- _LESETEXT_:
··········

Ich war fremd und ihr habt mir zu es­sen ge­ge­ben


Gast­freund­schaft in der Ma­ra­mu­res

von Biggi Kempter / Perch­tolds­dorf bei Wien

Herz
Herz
Herz
Die „Mariuta“, „mei­ne“ ge­brech­li­che, schon so an­fäl­li­ge Dampf­lock der „Mo­ca­ni­ta“, der Wald­kar­pa­ten­bahn in Vi­seu de Sus, war schon früh­mor­gens pfei­fend und damp­fend hin­auf in den Wald ge­faucht; ein Pfer­de­wa­gen voll mit Holz be­la­den steck­te in der Furt der Va­ser. Die Pei­tschen­hie­be, die auf die Rü­cken der Pfer­de ein­pras­sel­ten, durch­schnit­ten die Luft. Erst die drit­te Pfer­de­stär­ke, ent­lie­hen ei­nem an­de­ren Fuhr­werk, mach­te das Über­set­zen mög­lich. Ja, es hat­te sich schon al­ler­hand ge­tan, als wir ins Tal der Ma­ra auf­bra­chen um dort ei­ne lang­jäh­ri­ge Be­kann­te zu be­su­chen. Der nach­mit­täg­li­che Rück­weg, ge­würzt durch die Be­geg­nung mit ei­nem wil­den Typ aus Frank­reich auf Fahr­rad, im Ge­spann ei­nen Esel am Strick (seit 15 Jah­ren auf die­se Wei­se un­ter­wegs, um Kin­der­her­zen zu er­freu­en und sie zum Rei­ten zu ani­mie­ren) führ­te über Oc­na Su­ga­tag.
Mann mit Fahrrad steht neben einem Pferd
Hier lebt Leicht­ner Si­meon, vul­go San­yi bác­si, ei­ner der letz­ten über­le­ben­den Ju­den die­ser Re­gion, jetzt ein al­ter kran­ker, mü­der Mann. Ich hat­te in Si­geth von ihm ge­hört und woll­te ihn un­be­dingt noch ken­nen ler­nen, war er doch der ein­zig Be­mäch­tig­te für ein jü­di­sches Be­gräb­nis. Das nur al­les am Ran­de. Ich freu­te mich auf un­ser Quar­tier in Vi­seu, um abends das Er­leb­te im Tage­buch fest zu hal­ten.

··········

- _MATERIAL_:
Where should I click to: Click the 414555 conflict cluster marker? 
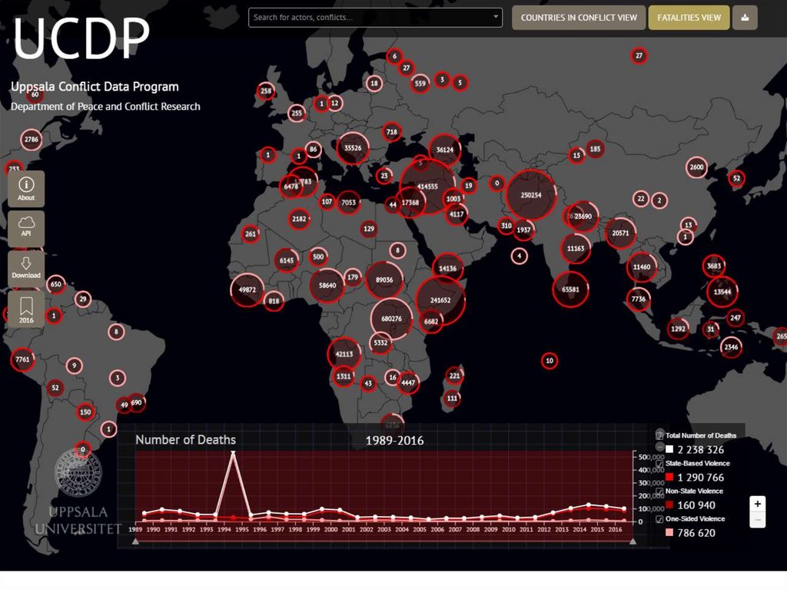pyautogui.click(x=427, y=187)
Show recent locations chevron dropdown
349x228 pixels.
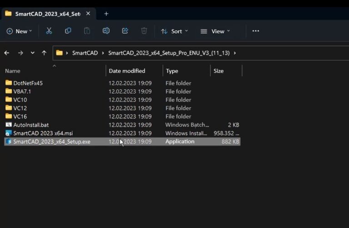[x=32, y=53]
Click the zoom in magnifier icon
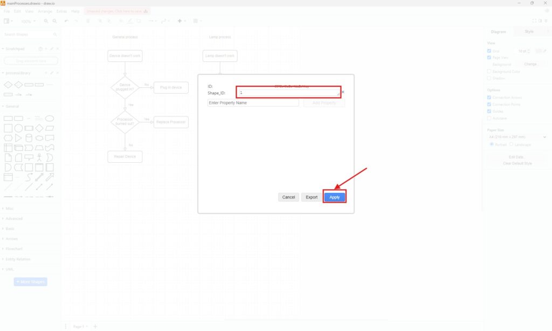The height and width of the screenshot is (331, 552). click(x=46, y=21)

··········

- _AUFGABE_:
Entscheide für jede der folgenden Aussagen, ob sie mit dem Lesetext übereinstimmt, und belege dein Ja oder Nein mit den entscheidenden Worten des Textes als wörtlichem Zitat. 1. Die Dampflok fuhr erst am Nachmittag hinauf in den Wald. 2. Der Mann aus Frankreich ist seit 15 Jahren mit seinem Esel unterwegs. 3. Leichtner Simeon ist der einzige Befugte für ein jüdisches Begräbnis.

- _ERWARTETE ANTWORT_:
1. Nein: „war schon früh­mor­gens pfei­fend und damp­fend hin­auf in den Wald ge­faucht“
2. Ja: „seit 15 Jah­ren auf die­se Wei­se un­ter­wegs“
3. Ja: „war er doch der ein­zig Be­mäch­tig­te für ein jü­di­sches Be­gräb­nis“